Article:
1 out of 1 rated this helpful - Rate this topic

Plan crawling and federation in SharePoint Server 2013

SharePoint 2013

Updated: May 14, 2013

Summary: Plan to crawl or federate results from different kinds of content and plan to apply the appropriate settings.

Applies to:  SharePoint Server 2013 

Before end-users can use search functionality in SharePoint 2013, you must crawl or federate the content that you want to make available for users to search. Effective search depends on well-planned content sources, connectors, file types, crawl rules, authentication, and federation.

In this article:

Introduction

You have the option to crawl content and build up a search index to run queries (search requests) against. You can also run queries against an external provider, such as Bing, which contains publicly available content on the Internet. You can display the search results from an external provider (for example Bing) alongside the results from the index that you've built up (for example of local intranet content). This process of getting search results from both a search index containing content that you have crawled and an external provider is called federation. Whether you choose to crawl or to federate, or both, depends on various factors.

About crawling and content processing

The SharePoint 2013 crawler can crawl various hosts and databases that contain content or data using different APIs such as web protocols. Content sources that you define in the Search service application tell the crawler which host should be crawled, how it should be crawled and when. The crawler connects the search system with the content repositories.

In the search architecture, the crawler (represented by the crawl component in the search topology) crawls specified content sources and then feeds the crawled items (their contents and also their metadata) to the content processing component. The content processing component then processes these crawled items (URLs, documents, etcetera) by reading, parsing and further processing the crawled properties within files or within the content itself. The content processing component reports the properties of the item (new crawled properties) to the Search Administration database.

You can map crawled properties to managed properties and configure property settings by editing the search schema. The content processing component reads this search schema and uses it to carry out the mapping. Only managed properties are included in the search index. Managed properties can be used to create refiners, for example. For more information, see Overview of the search schema in SharePoint Server 2013.

Plan content sources

A content source is a SharePoint search specific term that represents a group of crawl setting. When you set up a content source, you configure which hosts you want to crawl. You also indicate the type of content that will be crawled, for example HTTP, Lotus Notes or SharePoint content, and configure other crawl parameters such as the crawl schedule, how deep and when to crawl.

The default content source is Local SharePoint sites. You can use this content source to specify how to crawl all content in a web application that is associated with a particular Search service application.

If you have only one type of host (for example all content on the hosts is of the type SharePoint sites or file shares), you should consider defining only one content source. However, if you have multiple, different types of content or unique requirements per host, you should consider defining multiple content sources.

Plan additional content sources when you have to do the following:

  • Crawl different types of content — for example, SharePoint sites, file shares, and business data.

  • Crawl some content on different schedules than other content.

  • Limit or increase the quantity of content that is crawled.

  • Set different priorities for crawling different sites.

Records supplied:
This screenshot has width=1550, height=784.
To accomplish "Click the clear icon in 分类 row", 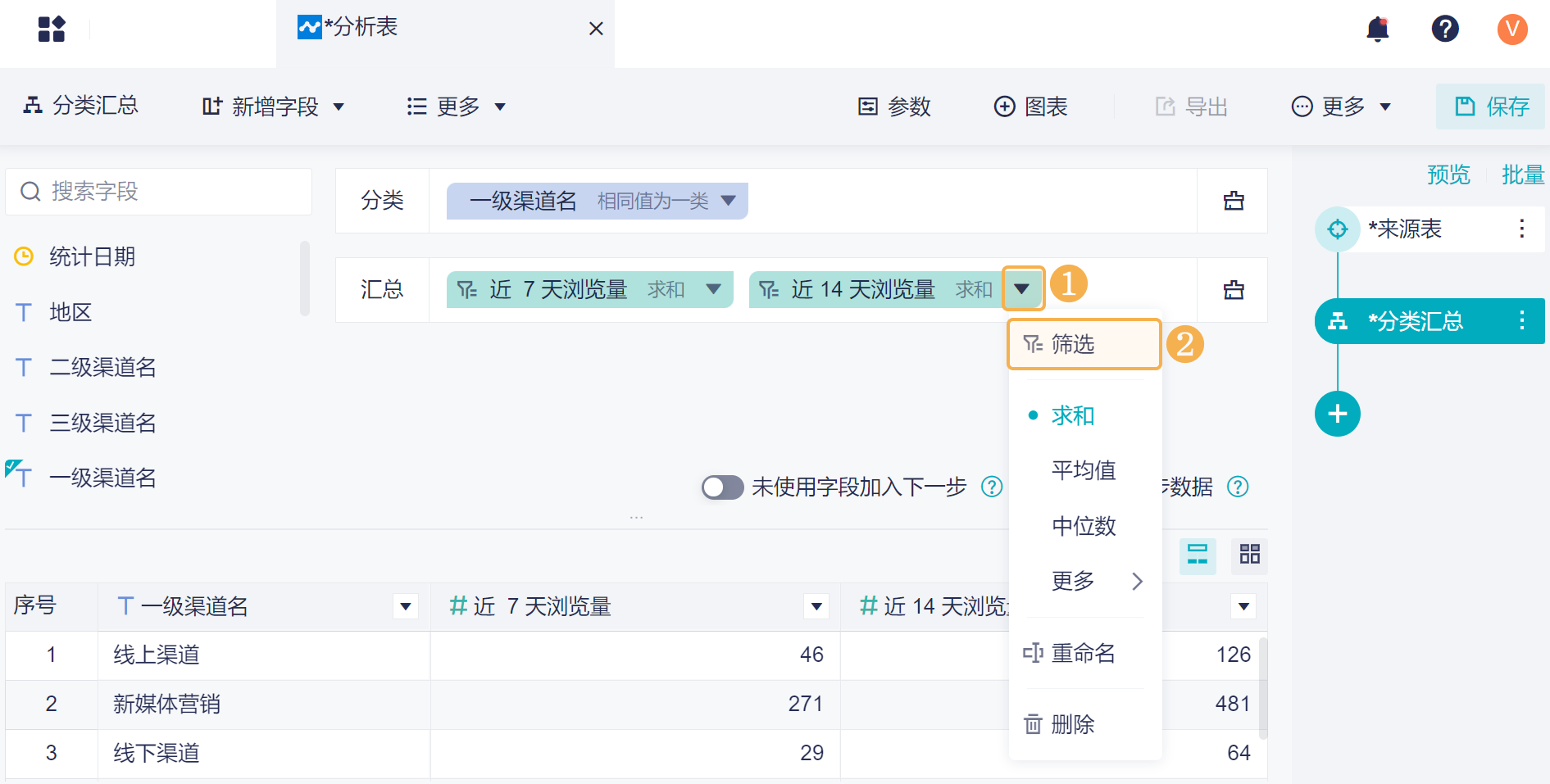I will pyautogui.click(x=1234, y=201).
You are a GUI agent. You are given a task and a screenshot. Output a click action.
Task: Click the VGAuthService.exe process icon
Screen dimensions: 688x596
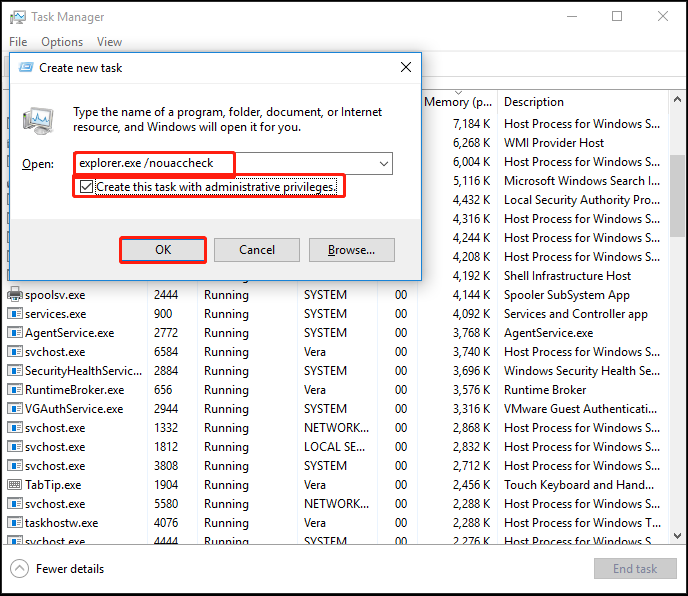(x=14, y=409)
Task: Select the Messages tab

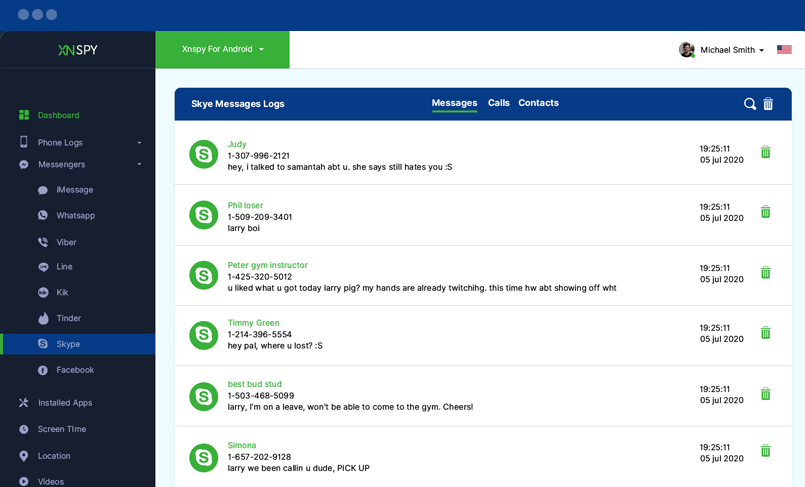Action: tap(454, 103)
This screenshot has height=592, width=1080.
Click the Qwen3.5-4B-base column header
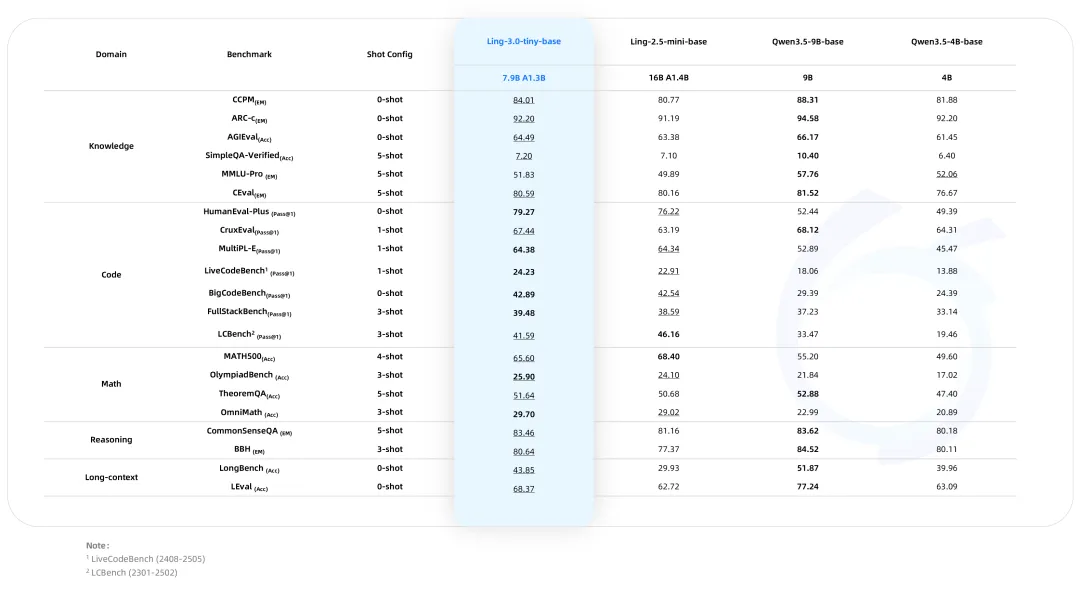click(x=946, y=41)
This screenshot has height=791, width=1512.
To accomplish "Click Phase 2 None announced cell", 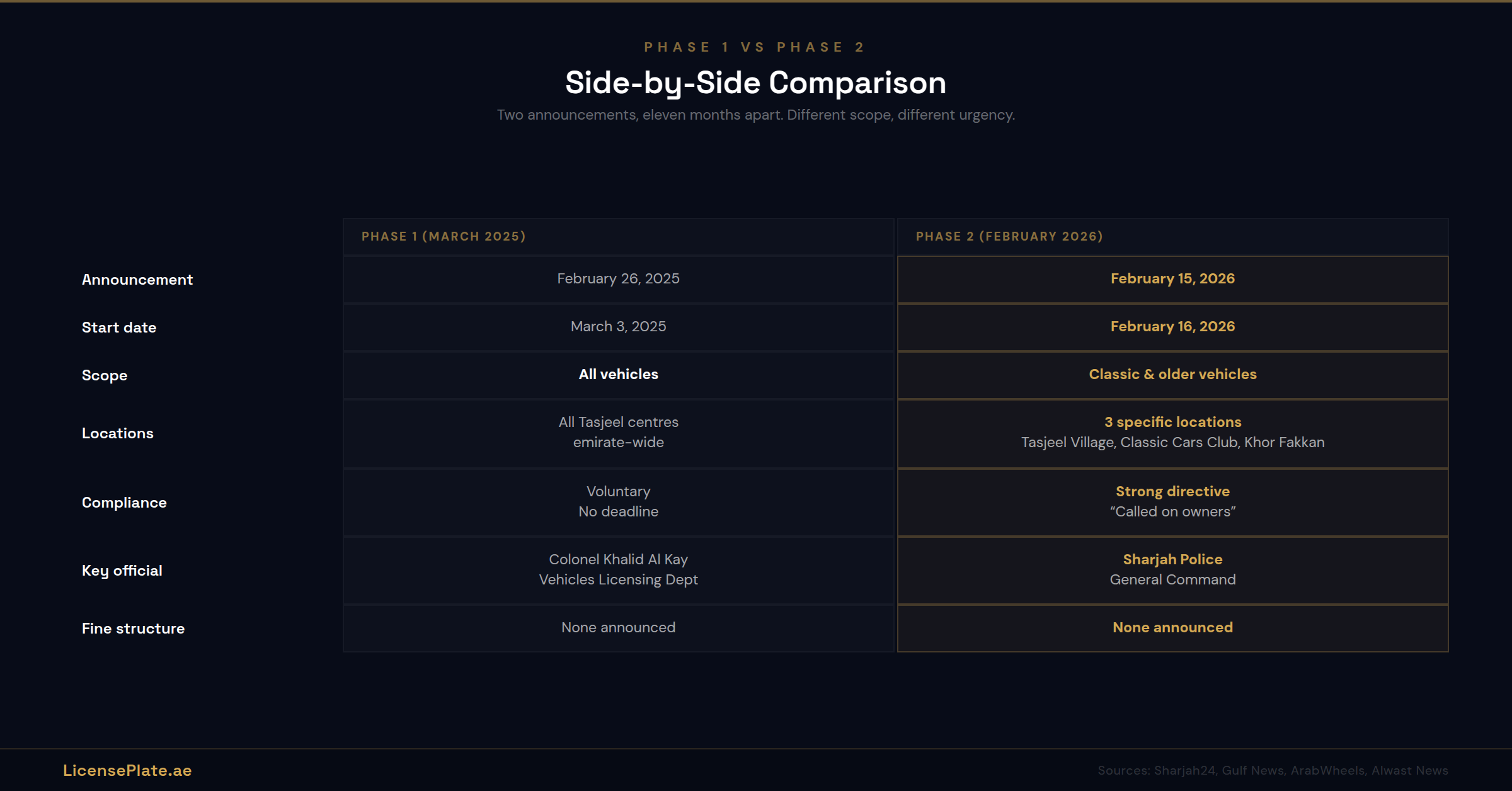I will 1172,627.
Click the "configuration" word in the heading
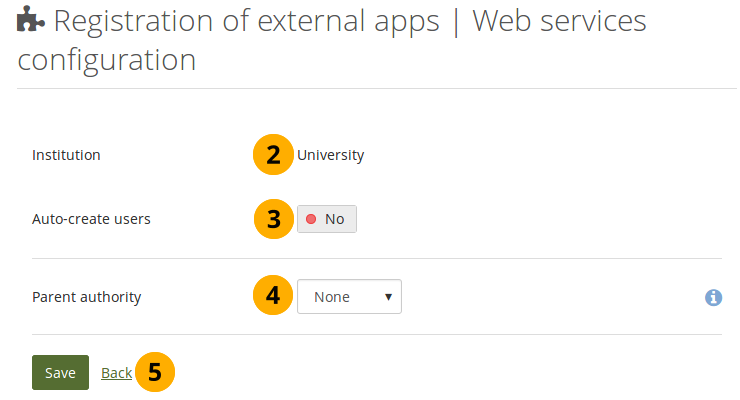The height and width of the screenshot is (400, 740). [x=106, y=60]
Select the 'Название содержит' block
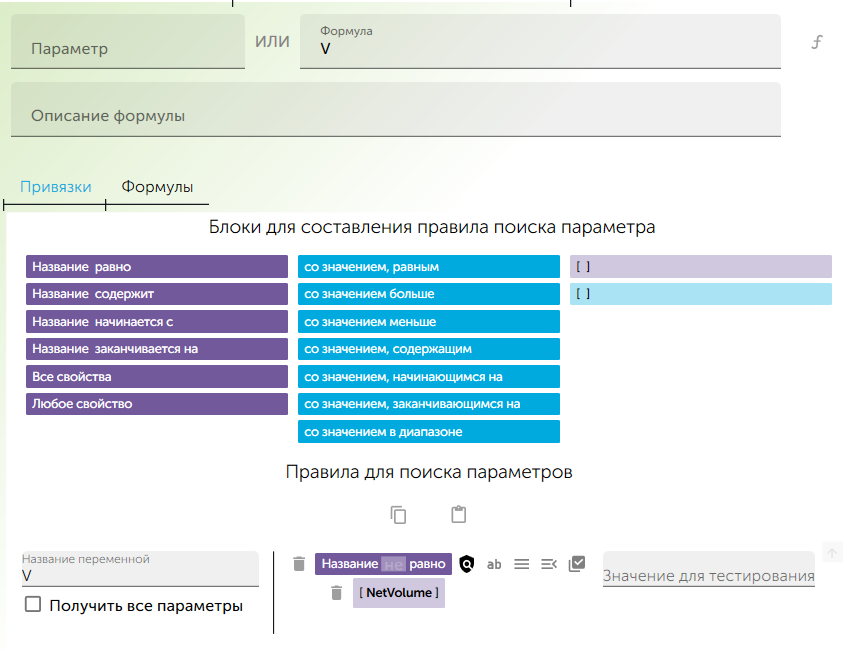 tap(156, 294)
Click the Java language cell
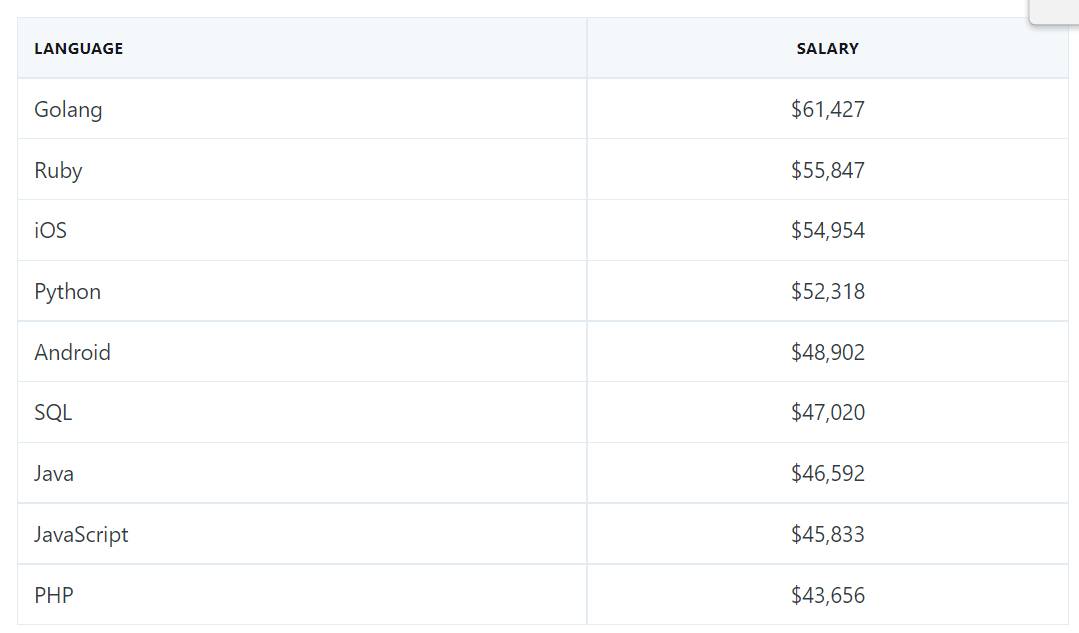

Exercise requirements:
(a) Reproduce the passage of the SharePoint crawling article from "Plan content sources" to "Search service application.", swapping "crawl schedule" for "crawl timetable".
(b) Extend the article on crawling and federation in SharePoint Server 2013, picking up right after its final line.

Exercise responses:
(a)
Plan content sources

A content source is a SharePoint search specific term that represents a group of crawl setting. When you set up a content source, you configure which hosts you want to crawl. You also indicate the type of content that will be crawled, for example HTTP, Lotus Notes or SharePoint content, and configure other crawl parameters such as the crawl timetable, how deep and when to crawl.

The default content source is Local SharePoint sites. You can use this content source to specify how to crawl all content in a web application that is associated with a particular Search service application.

(b)
  • Keep some types of content fresher than others.

Although you can create an unlimited number of content sources in each Search service application, each content source can contain up to 100 start addresses. To keep administration as easy as possible, we recommend that you limit the number of content sources that you create.

Plan to crawl different kinds of content

You can only crawl one kind of content per content source. That is, you can create a content source that contains start addresses for SharePoint sites and another content source that contains start addresses for file shares. However, you cannot create a single content source that contains start addresses to both SharePoint sites and file shares, for example. The following table lists the kinds of content sources that you can configure.

Use this kind of content source For this content

SharePoint sites

SharePoint sites from the same farm or different SharePoint Server 2013 or SharePoint Foundation 2013 farms.

SharePoint sites from the same farm or different SharePoint Server 2010, SharePoint Foundation 2010, or Microsoft Search Server 2010 farms.

SharePoint sites from the same farm or different Office SharePoint Server 2007, Windows SharePoint Services 3.0, or Search Server 2008 farms.

Web sites

Other web content in your organization that is not located in SharePoint sites.

Content on web sites on the Internet.

File shares

Content on file shares in your organization.

Exchange public folders

Exchange Server 2013 content.

Lotus Notes

E-mail messages stored in Lotus Notes databases.

note Note:

Unlike all other kinds of content sources, the Lotus Notes content source option does not appear in the user interface until you have installed and configured the appropriate prerequisite software. For more information, see Configure and use the Lotus Notes connector for SharePoint Server 2013.

Documentum

Content from the EMC Documentum system.

note Note:

You can’t crawl EMC Documentum content before you have installed and configured the appropriate prerequisite software and the Microsoft SharePoint 2013 Indexing Connector for Documentum. For more information, see Configure and use the Documentum connector in SharePoint Server 2013.

Line of business data

Business data that is stored in line-of-business applications.

Custom repository

Content sources that can only be crawled after a custom connector is installed and registered.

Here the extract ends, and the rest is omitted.